The harness picks each kwok pod’s effective Target from this distribution at deploy time. Per-cluster Phase 1 / Phase 3 work is no longer uniform; the per-cluster Configured count varies 5×-15× across the fleet, exercising the per-(cluster, fingerprint) cost distribution honestly.

Consequences

  • The realistic.yaml catalog is rewritten to use the new schema (sizeBuckets, meanLifetimeSeconds, sameRack where applicable). Backward compatibility with the M31 inline schema is retained: an archetype with neither sizeBuckets nor resources falls back to “no resources required.”
  • The load-driver, the shard’s seed, and the runner all read the catalog. Adding sizeBuckets / sameRack / meanLifetimeSeconds touches pkg/scaletest/archetype (shared types), test/scaletest/cmd/load-driver/main.go (CR build path + lifetime aging), cmd/bigfleet/shard.go (seed expansion), and test/scaletest/cmd/scaletest-runner/main.go (burst runner action).
  • A new scaleway-1m-realistic.yaml shape lands that uses every dimension. Existing scaleway-1m.yaml and scaleway-5m.yaml stay on the M29 single-shape catalog as compatibility baselines; the realistic profile is the new release-gate target.
  • Cycle p99 will likely rise vs. the M31 catalog.
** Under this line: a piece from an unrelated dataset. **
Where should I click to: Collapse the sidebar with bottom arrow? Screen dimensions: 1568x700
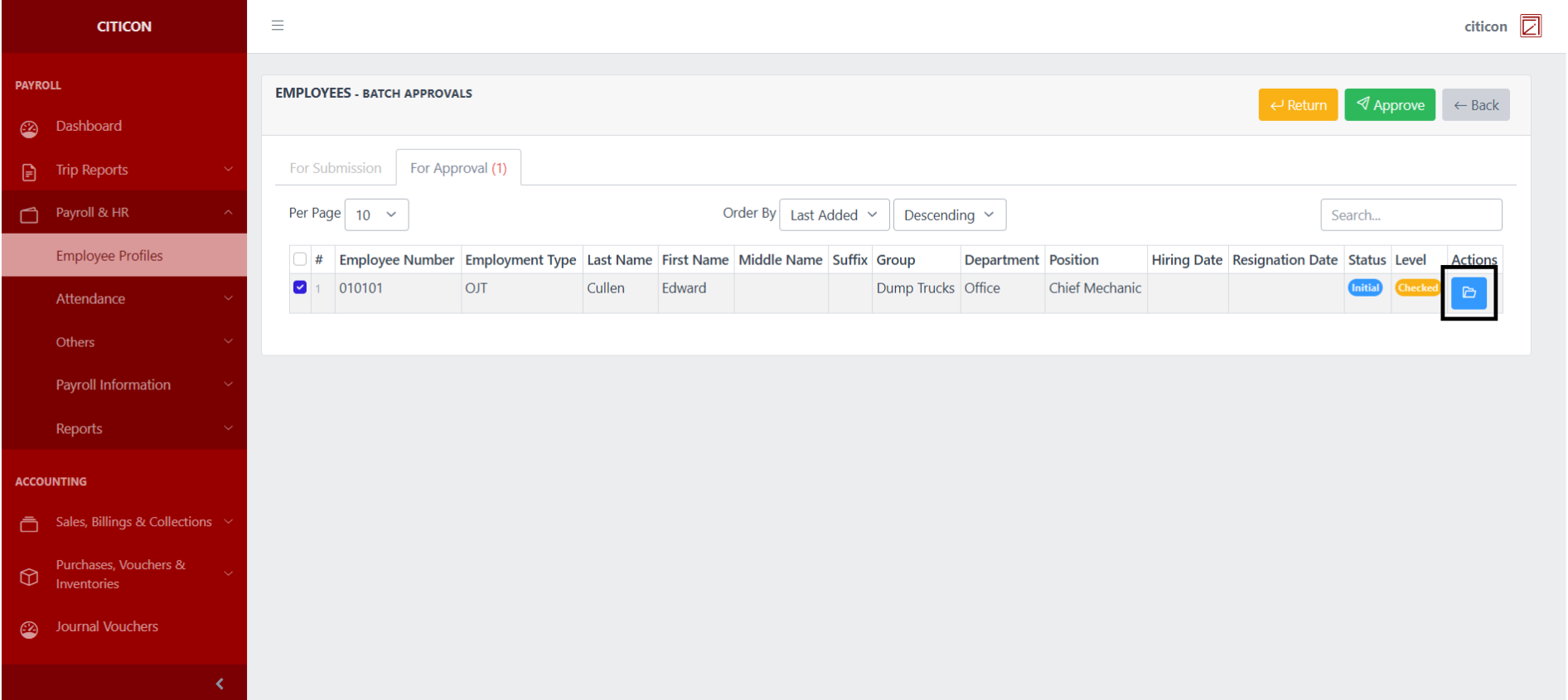pyautogui.click(x=219, y=683)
M30.{1,2}‘s fast paths fire less often — pin-only is gated on archetypes without resources (almost none), min-priority short-circuit is gated on no preemptable victims (rarely true with real priority diversity). Under ADR-0014’s posture this is fine: cycle p99 is a tracked metric, not a release gate; the binding-latency gate is what releases pass / fail on.
  • Same-operator code paths get their first under-load exposure. Existing unit and conformance tests cover correctness; the realistic harness validates throughput. Expect surfacing of inefficiencies in the Phase 1/Phase 2 group-aware code paths — those will be tracked as new milestones if found.
  • Bimodal lifetimes change the rollup-traffic profile. The operator’s per-CR ack QPS now sees bursts of deletes-and-creates from short-lived archetypes; the steady-state ack p99 SLO (12s) may need re-examination. Add to the open-question list for the first cloud run.
  • Cluster-size skew interacts with multi-shard load balance. ADR-0007 binds clusters to shards at deploy time via the harness’s c % shardReplicas mapping. With heavy-tailed sizes, shard load can drift up to ~3× across replicas (one shard owns the big cluster). The shard.replicas count is still per-deploy operator-chosen (ADR-0007); the harness records the per-shard load distribution in summary.json so this is measured, not papered over.
  • Backward compatibility for existing profiles. Profiles without the new schema fields keep behaving as before. M31’s scaleway-1m-realistic.yaml continues to work; the new profile lands alongside it as scaleway-1m-realistic-v2.yaml (or replaces it after one release of overlap; final naming chosen at implementation time).